Ironically, one of the G20 members — Britain — includes the Channel Islands, among the worst culprits for tax fraud and money laundering. There are also other European Union members with secrecy laws, such as Belgium, Austria and Luxembourg, implicated in many criminal cases.
What’s being demanded is secrecy laws protecting depositors be rescinded or suspended if bona fide governmental or police authorities request information as part of their investigations into tax evasion, money laundering or the proceeds of crime cases.
For years, Swiss, Singaporean and other dirty-money hosts have refused to co-operate or open such accounts to others upon request or even if petitioned to do so within their own court systems.
There is no justification for this. They have been aiding and abetting crimes.

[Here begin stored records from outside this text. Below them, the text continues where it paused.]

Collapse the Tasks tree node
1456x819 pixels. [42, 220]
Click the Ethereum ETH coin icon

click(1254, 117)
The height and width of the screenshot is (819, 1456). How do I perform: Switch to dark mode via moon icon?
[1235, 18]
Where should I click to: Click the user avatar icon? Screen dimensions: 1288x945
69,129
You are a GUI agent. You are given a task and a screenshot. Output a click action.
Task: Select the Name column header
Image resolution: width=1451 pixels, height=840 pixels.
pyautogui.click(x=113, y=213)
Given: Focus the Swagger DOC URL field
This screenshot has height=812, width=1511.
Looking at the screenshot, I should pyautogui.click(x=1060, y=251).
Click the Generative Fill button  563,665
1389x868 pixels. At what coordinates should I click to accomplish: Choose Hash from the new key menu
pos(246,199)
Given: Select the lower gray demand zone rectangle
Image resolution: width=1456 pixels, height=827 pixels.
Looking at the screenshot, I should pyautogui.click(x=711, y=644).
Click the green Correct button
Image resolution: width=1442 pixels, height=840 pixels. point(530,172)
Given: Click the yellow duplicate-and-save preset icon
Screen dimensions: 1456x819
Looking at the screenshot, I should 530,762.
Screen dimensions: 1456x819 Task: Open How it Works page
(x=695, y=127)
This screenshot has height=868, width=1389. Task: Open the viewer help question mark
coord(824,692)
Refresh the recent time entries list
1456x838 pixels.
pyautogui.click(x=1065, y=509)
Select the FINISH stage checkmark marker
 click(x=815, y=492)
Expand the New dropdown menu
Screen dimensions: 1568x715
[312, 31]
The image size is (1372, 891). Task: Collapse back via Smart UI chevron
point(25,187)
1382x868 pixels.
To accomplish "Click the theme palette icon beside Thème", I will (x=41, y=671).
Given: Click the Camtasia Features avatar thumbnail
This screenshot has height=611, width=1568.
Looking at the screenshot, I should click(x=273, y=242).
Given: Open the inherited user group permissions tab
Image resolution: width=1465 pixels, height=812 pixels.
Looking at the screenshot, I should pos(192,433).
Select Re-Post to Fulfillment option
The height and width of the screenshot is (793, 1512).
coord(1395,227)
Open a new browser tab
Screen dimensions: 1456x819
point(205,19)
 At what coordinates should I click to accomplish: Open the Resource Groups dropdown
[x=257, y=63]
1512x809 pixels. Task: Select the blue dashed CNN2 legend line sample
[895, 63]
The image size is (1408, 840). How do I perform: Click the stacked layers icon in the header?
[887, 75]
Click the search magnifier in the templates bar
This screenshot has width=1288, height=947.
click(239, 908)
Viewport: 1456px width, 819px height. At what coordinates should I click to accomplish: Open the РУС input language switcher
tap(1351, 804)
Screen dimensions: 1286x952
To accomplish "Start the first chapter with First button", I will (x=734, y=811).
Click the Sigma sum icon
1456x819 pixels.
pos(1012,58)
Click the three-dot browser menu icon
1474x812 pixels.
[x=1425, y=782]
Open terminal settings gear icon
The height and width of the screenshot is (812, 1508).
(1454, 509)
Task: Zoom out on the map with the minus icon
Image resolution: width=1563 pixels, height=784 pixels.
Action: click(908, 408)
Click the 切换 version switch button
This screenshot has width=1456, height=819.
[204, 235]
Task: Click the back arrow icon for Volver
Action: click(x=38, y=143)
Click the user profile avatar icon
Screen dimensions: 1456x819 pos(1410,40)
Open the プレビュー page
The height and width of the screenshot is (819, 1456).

They have ignored protestations by nations that cannot collect taxes, or find evidence of theft, because they are hidden offshore.
I have specialized in exposing white-collar crimes in my career, and these countries have been the biggest single problem when it comes to bringing such crooks to justice. Or terrorists. Or corrupt officials.
Countries that aid and abet should be the subject of severe sanctions, a recommendation that the OECD has adopted after years of foot-dragging, studying ad nauseam, as well as heated conflicts among members.
What has changed is that UBS AG was caught and exposed as the money-laundering organization it has mostly been for decades. What’s also changed is the world’s governments are now in charge of the world’s economy, forced in concert to spend trillions to bail out banks and businesses. This has made most realize that global governance is needed to bridle a global economy.
This crackdown will also help deal with other global problems: No secrecy havens means no more Swiss bank accounts for hedge-fund managers who steal; for African dictators who divert billions from their impoverished populations; for drug cartels or for terrorists.
The OECD has led this charge for years, without success, and it’s wonderful something is happening at last.
This week, three capitulated. Those that continue to balk at pressure — such as Singapore, Austria, Panama, Monte Carlo, Hong Kong or the Channel and Caribbean islands — should be punished with economic sanctions as well as travel bans or requirements that anyone travelling to these countries must register and pay an exorbitant exit visa fee to go there.
Sanctions must be global, and national audits must be ongoing. To do this, a World Tax Evasion Organization should be established with multi-lateral legitimacy such as the World Trade Organization. Every nation should be pressured or forced to sign an international extradition treaty, which will include, for the first time, tax evasion as an extraditable offence.
Ottawa and the EU should also revise their income-tax laws and require Canadians and Europeans to pay taxes irrespective of their residency and retroactively. The world’s dirty-money havens are populated by Canadians and Europeans who have taken their homegrown wealth offshore. This practice is not tax evasion but avoidance. It is definitely immoral and should be illegal.